In den USA steht das nicht zur Debatte. Design wird dort wesentlich breiter definiert als im nicht-englischsprachigen Europa, wo unter dem Terminus „Design" meist Entwurf und Gestaltung von Möbeln und Produkten verstanden wird. Noch deutlicher wird der Unterschied zwischen Europa und den USA wenn es um die Frage nach gutem Design geht. Gut, das heißt heute in Amerika: gut fürs Gewissen. Schönheit ist unwesentlich, Qualitätskriterium Nummer eins ist Nachhaltigkeit - ungeachtet dessen, ob es sich tatsächlich um ernst gemeintes Umweltbewusstsein oder lediglich um Schönmalerei handelt.

Wie unterschiedlich das Thema Nachhaltigkeit definiert und bewertet werden kann, war etwa bei der inzwischen vierten Ausgabe der „National Design Triennial" zu sehen. Rechtzeitig zur ICFF startete sie im Cooper-Hewitt National Design Museum und widmete sich - wenig überraschend - dem Thema Nachhaltigkeit. Unter diesem Aspekt sollten 135 Exponate die Frage der Schau beantworten: „Why Design Now?". Dabei werden spannende Projekte gezeigt, die auch bei uns als gutes Design durchgehen würden, etwa das „CityCar" vom MIT, dem Massachusetts Institute of Technology: Der kleine Elektroflitzer ist für Carsharing-Systeme gedacht und lässt sich beim Parken quasi falten, so dass drei bis vier davon so viel Platz einnehmen wie heute ein einziges Auto. Es sind aber auch etliche Stücke ausgestellt, die nur mit viel gutem Willen, wenn überhaupt, als ökologisch durchgehen, das iPhone etwa, der Kindle, Twitter oder auch das „Celebrity Wallpaper" von Mieke Gerritzen: ein Stück Tapete, auf dem Miniaturen der Gesichter von Berühmtheiten ein Muster ergeben - handgemalt, in China. Auch bei Issey Miyakes „Color Hunting Collection" stellt sich die Frage, ob 3.000 im Amazonas gesammelte Farbproben und eine daraus resultierende Modekollektion tatsächlich „die klare und fundamentale Botschaft vermitteln, dass wir den Regenwald schützen müssen".

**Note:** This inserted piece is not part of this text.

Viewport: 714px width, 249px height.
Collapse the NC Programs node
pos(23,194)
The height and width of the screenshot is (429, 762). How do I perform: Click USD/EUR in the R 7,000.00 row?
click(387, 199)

Ebenso wenig vermochte die Ausstellung „Personalissimo: ethical design > italian style" zu überzeugen, in der vierzig lombardische Unternehmen eine willkürlich zusammengestellte Produktauswahl präsentierten. In den begleitenden Texten wurden die ethischen Eigenschaften der Produkte aufgezählt, jedoch ohne über plakative Schlagworte hinaus zu gehen und Begriffe wie „Ethic of language communication" sinnvoll zu definieren. Die wichtigen lombardischen Hersteller waren bei der Sammelausstellung ohnehin nicht vertreten.

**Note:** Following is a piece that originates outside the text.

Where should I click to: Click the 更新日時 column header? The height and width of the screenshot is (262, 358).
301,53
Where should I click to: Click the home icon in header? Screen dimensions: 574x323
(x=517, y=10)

So stellten Cappellini, Molteni&C, Minotti, Agape & Co in ihren eigenen, teilweise neuen Showrooms aus und verzichteten auch auf einen Stand auf dem Messegelände, so wie im Übrigen die meisten anderen bedeutenden europäischen Produzenten. Der italienische Leuchtenhersteller Flos beispielsweise eröffnete seinen Showroom neben der Designgalerie Moss, eine Tür verbindet beide Geschäfte, eine weitere führt in den Showroom von Moroso ein Haus weiter. Fast alle dieser Schauräume liegen in New Yorks Designbezirk Soho, wodurch das ganze Viertel zum place to be wurde.

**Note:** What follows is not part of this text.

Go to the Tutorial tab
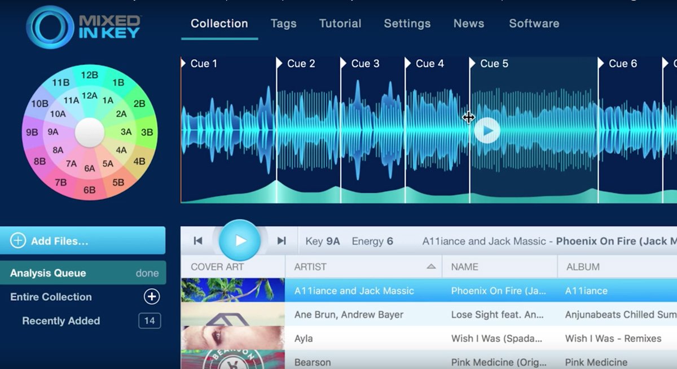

Ein bisschen abseits, nämlich im Concept Store Project No. 8 in der Lower East Side, zeigte der deutsche Hersteller e15 die neue Sitzmöbelfamilie von Stefan Diez - allerdings in Zuckerguss anstatt in Holz. Die echten Möbel standen zu Beginn der Messe wegen der Aschewolke noch in Amsterdam in einem Container. Der Zucker ist jedenfalls, so wie alle anderen für e15-Möbel verwendeten Materialien, recyclebar. Extra hingewiesen wurde darauf nirgends. Endlich der Beweis, dass gut und schön einander keineswegs ausschließen.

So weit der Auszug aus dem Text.